- US DVD cover
- Directed by: Hans Petter Moland
- Written by: Axel Hellstenius Hans Petter Moland
- Produced by: Esben Høilund Carlsen and Harald Ohrvik
- Starring: Espen Skjønberg Lars Andreas Larssen Gard B. Eidsvold Bjørn Sundquist
- Cinematography: Harald Gunnar Paalgard
- Edited by: Einar Egeland
- Music by: Randall Meyers
- Release date: 27 August 1993;
- Running time: 102 minutes
- Country: Norway
- Language: Norwegian

= The Last Lieutenant =

The Last Lieutenant (Secondløitnanten) is a 1993 Norwegian film, directed by Hans Petter Moland and starring Espen Skjønberg. It was released in the USA with English subtitles.

==Plot==

The old sea-captain retires, but the next day, German World War II invasion of Norway begins. He then kisses his wife goodbye and is off to Regiment HQ. There, he finds a lack of leadership and morale that offends him. They laugh at him and his outdated uniform and discontinue the second lieutenant officer rank that he had earned years before. He is then sent with a few men to blow up a bridge. The young men laugh at him and ignore the old sea-captain's advice on how to destroy the bridge effectively. When it fails to collapse, he completes the job himself. He then returns to HQ to find that its officers have voted to surrender. He leaves the HQ with a few men; taking trucks and supplies to continue the fight. He later goes on to rebuild a small fighting unit with volunteers and draftees and achieves some battlefield success. Eventually, his men abandon him and he faces a German attack alone.

==Historical context==
The film is set during the early part of World War 2, and specifically around Operation Weserübung, the invasion of Norway and Denmark by Germany, beginning on 9 April 1940.

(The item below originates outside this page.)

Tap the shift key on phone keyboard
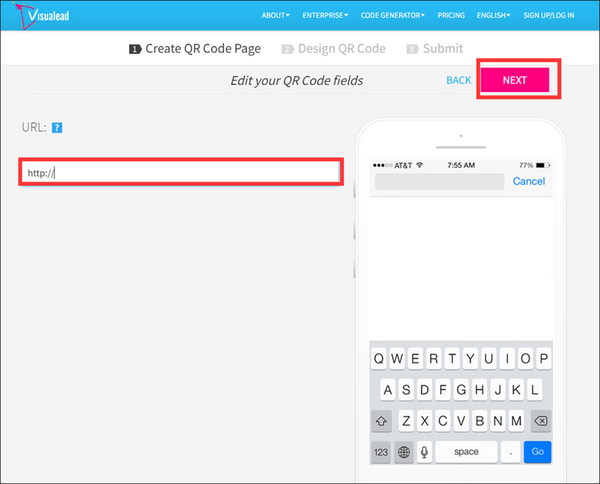(381, 420)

This film is based, somewhat loosely, on the actions of 2nd Lt. Thor O. Hannevig, Norwegian Army (Reserve). He was a retired sea Captain who rejoined the Norwegian Army and fought with a force of 150 mostly reserve soldiers as the Telemark Infantry Regiment after his original regiment surrendered on 9 April 1940. The ad hoc regiment operated from 21 April 1940, around the town of Vinje in Telemark County, until 3 May when the regiment became aware that the 4th Division had also capitulated, dashing any hope of relief forces. Most of his men were discharged from service at this time and left the area in civilian clothing. On 8 May, Hannevig and the remaining three soldiers and six female auxiliaries of the regiment were taken as prisoners of war and the 28 German POWs Hannevig's force had captured were freed.

Key differences between the actual events and those depicted in the film are the age of Lt. Hannevig, that he disbanded his unit instead of being abandoned by his soldiers, and a small staff remained with him until he surrendered to the Germans. In addition, the German POWs his regiment had captured were still held, and were handed over to the German forces directly.